**PAGE EXCERPT**:
A yuloh is a curved, or bent, Asian sculling oar, used off the stern of the boat. It has a wooden socket in the middle of the loom (the long skinny part of an oar), somewhat nearer to the handle end, and that socket fits onto a metal pin on the transom. In this case, it fits onto a bicycle trailer hitch ball, roughly 1/2 inch in diameter, mounted on a post to get it up to the correct height. At the handle end of the yuloh there is a lanyard tied from an eyebolt in the handle to a low point in the cockpit.

In use aboard AUKLET, the yuloh is slid from its storage location along the port sidedeck and then slid off the port side of the back of the boat. Once the blade is floating in the water it’s easy enough to lift the handle and drop the loom socket down onto the transom pin/hitch ball. On this boat, the yuloh lanyard is generally stored tied to its padeye in the cockpit, so it’s easy to pick up the end and tie it to the eyebolt in the handle of the yuloh.

Most folks use a yuloh from a standing position, which is ergonomically nice, allowing for swaying side to side using bodyweight to provide the power. But it turns out that you can also operate a yuloh from a seated position, facing the center of the boat, and alternately pushing and pulling on the handle and the lanyard, also using bodyweight in the process. The lovely thing about the physics of a yuloh is that the combination of the bend in the loom, and the lanyard at the handle end, works to cause the rotation needed to make sculling work. This takes a lot of the strain off of wrists and elbows, and allows for a simpler push/pull motion.

When I finally got the details worked out, I was quite surprised and impressed with the way the boat moved. Compared to an open rowboat, which is most often the kind of boat seen sculled in this part of the world, AUKLET is large, and heavy. Regardless, with very modest effort I have moved the boat at about 1.5 knots for some distance. I am accustomed to occasionally moving the boat by sculling with the rudder – the boat moves MUCH farther with the yuloh, for the same amount of effort. A couple of times I have taken the boat more than a mile with yuloh power alone (being me, this involved a lot of rests). Anke and Dave have routinely propelled their motorless cruising sailboat for many miles in the long calms of Southeast Alaska, though lately they’ve also been making use of a pedal-powered propeller. See: http://triloboats.blogspot.com/2012/04/windless-running-on-grits.html and http://triloboats.blogspot.com/2014/04/yuloh-20-and-beyond.html

Getting the yuloh to work on AUKLET was a progression. Initially the biggest problem was that the yuloh tended to jump off its pin. I tried a Velcro strap, which of course the yuloh pulled right off. I tried different positions – in the original construction we included three sockets in the loom, not knowing exactly which location would be best. I tried different adjustments to the length of the lanyard. There was still a lot of jumping, and some frustration.

Finally it occurred to me, about the third time of getting the yuloh out and trying again, to try gentle pressure downward on the loom to see if it would make a difference. Gentle pressure down on the handle was helpful (pressure near the pin made little difference). Since I didn’t want to have to apply that pressure ongoing, it seemed like adding some weight to the handle might do the trick. I happened to have a spare 4 feet of 3/16″ chain already on the boat, and it was easy enough to wrap that around the handle and tie it with a stray sail tie. Bingo! Yuloh training wheels!

**PROVIDED MATERIAL**:
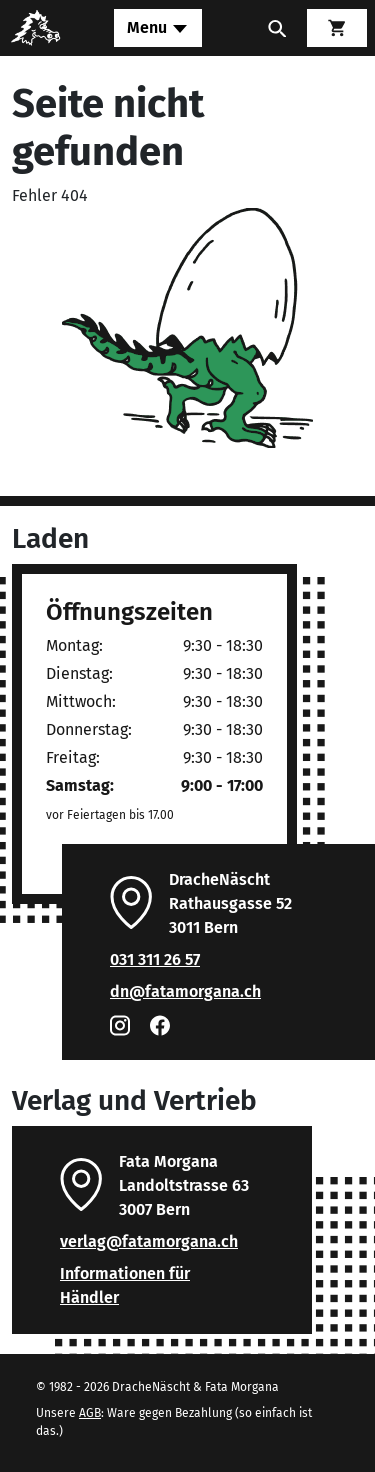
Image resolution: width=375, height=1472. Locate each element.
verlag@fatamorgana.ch (149, 1241)
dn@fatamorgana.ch (185, 991)
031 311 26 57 (155, 959)
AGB (90, 1413)
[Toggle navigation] (158, 28)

**AIM OF THE EXERCISE**: From the yuloh text, reproduce word for word the passage from "Finally it occurred" up to and including "Yuloh training wheels!". The records can be set aside.

**OUTPUT**:
Finally it occurred to me, about the third time of getting the yuloh out and trying again, to try gentle pressure downward on the loom to see if it would make a difference. Gentle pressure down on the handle was helpful (pressure near the pin made little difference). Since I didn’t want to have to apply that pressure ongoing, it seemed like adding some weight to the handle might do the trick. I happened to have a spare 4 feet of 3/16″ chain already on the boat, and it was easy enough to wrap that around the handle and tie it with a stray sail tie. Bingo! Yuloh training wheels!